Definite indications for prophylactic mastectomy include lobular or ductal carcinoma in-situ; proliferative atypical dysplasi; severe dysplasia; personal history of breast cancer; personal history of breast cancer in opposite breast; one first-order relative with bilateral, premenopausal breast cancer; two first-order relatives with premenopausal breast cancer; desmoid tumor of the breast or giant fibroadenoma; cystosarcoma phylloides; significant virginal hypertrophy, and post-injection silicone mastopathy.
Two or more of the following conditions also represent indications for prophylactic mastectomy:  one first-order relative with premenopausal breast cancer, one first-order relative with postmenopausal breast cancer, obscured mammograms due to fibrosis, history of multiple breast biopsies, and refractory fibrocystic mastodynia.

It is nice to have this new study as it reinforces many of the reasons I was taught, but it also “refines” the reasons.  However, this is not a new treatment.  It is a “resurgence” of an old treatment.  It fell out of favor because it became difficult to get insurance to pay for it.

Predictors of Contralateral Breast Cancer in Patients with Unilateral Breast Cancer undergoing Contralateral Prophylactic Mastectomy; CANCER Print Issue Date: March 1, 2009; Published Online: January 26, 2009; DOI: 10.002/cncr.24129 (abstract); Min Yi, Funda Meric-Bernstam, Lavinia P. Middleton, Banu K. Arun, Isabelle Bedrosian, Gildy V. Babiera, Rosa F. Hwang, Henry M. Kuerer, Wei Yang, and Kelly K. Hunt.


Jeffrey Parks MD FACS said...

Thanks Ramona. I read that article last week. Pretty good stuff in it. I've also found that with women with large, pendulous breasts, it can be difficult to get a good cosmetic outcome with unilateral reconstruction. Is this a justification for prophylactic bilat recon, in your experience (in terms of insurance compensation)?

Anonymous said...

I spotted this article in Cancer but never got round to reading it - thanks for covering the topic so well!

Unknown said...

Great review of the need and consideration of prophylactic mastectomy. It seems as though 75% of our research is devoted to re-evaluating questions we have already answered, but all to frequently we find we got the answer wrong the first time.

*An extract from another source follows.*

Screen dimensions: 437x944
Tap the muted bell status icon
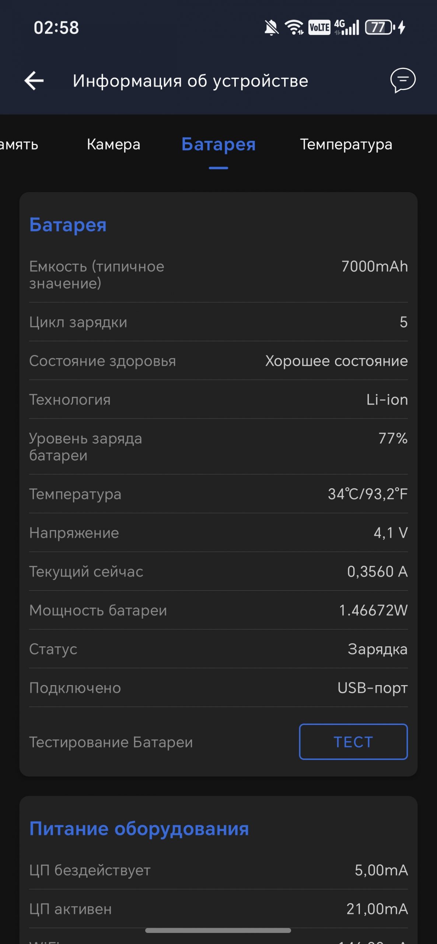(272, 28)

It is re-assuring that what we have believed to be true and what we have practice does not always change in this incredibly dynamic field of medicine.

rlbates said...

Buckeye, I don't think that a large, pendulous breast in and of itself is a good enough reason for a bilat prophylatic mastectomy/reconstruction. Insurance will allow a reduction or lift of the non-cancer breast so that it can more closely match the reconstructed one.

Helen and Dr Nelson, thanks.

Anonymous said...

Thank you for your insight. I'm always searching for info on prophylactic mastectomy. I'm BRCA1 positive with a very strong family history of breast cancer (my mother died at 45!). I'm having prophylactic surgery next month. It's scary and liberating all in one...

Anonymous said...

I am very similar to "anonymous"... I am BRCA1 positive, mother died of breast cancer at 44, sister diagnosed at 25 (also BRCA1 pos), aunt died of ovarian cancer at 50, her daugher has breast cancer at 46(BRCA1 +) and another aunt now has breast cancer. Am have prophylactic mastectomy soon. Very scary but obvously needs to be done.

rlbates said...

Best wishes to both Anons. Take care.